Has retatrutide been tested in PCOS?

No, not yet. No PCOS-specific trial data for retatrutide has been published. Implications for PCOS are inferred from the Phase 2 obesity results (Jastreboff, NEJM 2023) and known mechanisms linking weight loss to IR and androgen improvement.

Should I wait for retatrutide before starting a GLP-1 treatment for PCOS?

In most cases, no. If you have documented IR and an urgent clinical need, starting today with semaglutide or tirzepatide is the practical approach — both have shown significant benefits in PCOS-relevant populations. Waiting 2–3 years for an unapproved drug means forgoing potential benefit now.

Is retatrutide more effective than semaglutide?

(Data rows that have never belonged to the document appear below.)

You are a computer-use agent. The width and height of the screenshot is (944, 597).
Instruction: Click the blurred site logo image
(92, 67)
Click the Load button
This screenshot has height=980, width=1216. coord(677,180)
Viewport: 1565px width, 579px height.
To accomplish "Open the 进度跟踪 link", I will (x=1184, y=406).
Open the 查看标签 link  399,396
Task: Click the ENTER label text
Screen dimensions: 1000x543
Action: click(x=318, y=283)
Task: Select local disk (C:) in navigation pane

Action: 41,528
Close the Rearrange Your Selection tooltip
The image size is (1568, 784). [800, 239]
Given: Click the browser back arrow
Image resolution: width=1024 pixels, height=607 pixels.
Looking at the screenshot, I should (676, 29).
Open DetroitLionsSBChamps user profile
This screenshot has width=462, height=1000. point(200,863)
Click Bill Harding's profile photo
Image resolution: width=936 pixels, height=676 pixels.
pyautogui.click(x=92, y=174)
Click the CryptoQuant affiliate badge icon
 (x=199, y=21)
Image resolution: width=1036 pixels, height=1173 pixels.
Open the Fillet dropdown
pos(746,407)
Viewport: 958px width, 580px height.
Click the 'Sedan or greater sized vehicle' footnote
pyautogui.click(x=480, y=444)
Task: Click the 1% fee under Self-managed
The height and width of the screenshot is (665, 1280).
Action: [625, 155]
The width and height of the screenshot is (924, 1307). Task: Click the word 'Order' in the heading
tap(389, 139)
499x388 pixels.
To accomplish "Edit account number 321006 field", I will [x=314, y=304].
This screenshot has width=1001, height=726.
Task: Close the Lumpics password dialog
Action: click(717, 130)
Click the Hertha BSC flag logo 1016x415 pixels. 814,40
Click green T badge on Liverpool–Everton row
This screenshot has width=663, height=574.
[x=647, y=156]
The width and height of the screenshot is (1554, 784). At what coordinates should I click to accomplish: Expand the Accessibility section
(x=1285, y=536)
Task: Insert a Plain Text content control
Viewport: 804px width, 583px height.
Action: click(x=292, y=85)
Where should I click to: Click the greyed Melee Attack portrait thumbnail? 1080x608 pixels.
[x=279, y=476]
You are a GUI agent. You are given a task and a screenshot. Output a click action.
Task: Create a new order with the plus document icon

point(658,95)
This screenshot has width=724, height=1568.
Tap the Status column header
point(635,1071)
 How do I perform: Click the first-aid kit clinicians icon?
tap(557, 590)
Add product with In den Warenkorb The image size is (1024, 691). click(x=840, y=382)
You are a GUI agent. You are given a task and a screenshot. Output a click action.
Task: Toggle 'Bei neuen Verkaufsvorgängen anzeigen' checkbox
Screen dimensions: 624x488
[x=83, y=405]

Based on Phase 2 data, yes. At 12 mg, retatrutide produced -24.2% weight loss at 48 weeks vs ~-15% for semaglutide 2.4 mg in separate trials. These are indirect comparisons — no head-to-head trial has been published.

Sources

  • Jastreboff AM et al. — Retatrutide, a GIP, GLP-1 and Glucagon Receptor Agonist, for People with Obesity. NEJM 2023;389:514–526.
  • Eli Lilly — Pipeline & Development Programs, Retatrutide (LY3437943), 2025.
  • ClinicalTrials.gov — NCT05584774 (ACHIEVE-1); NCT05902429 (ACHIEVE-2).
  • ESHRE — International Evidence-Based Guidelines for PCOS Assessment and Management (2023).
  • ESHRE — Workshop on emerging therapies in PCOS (2024).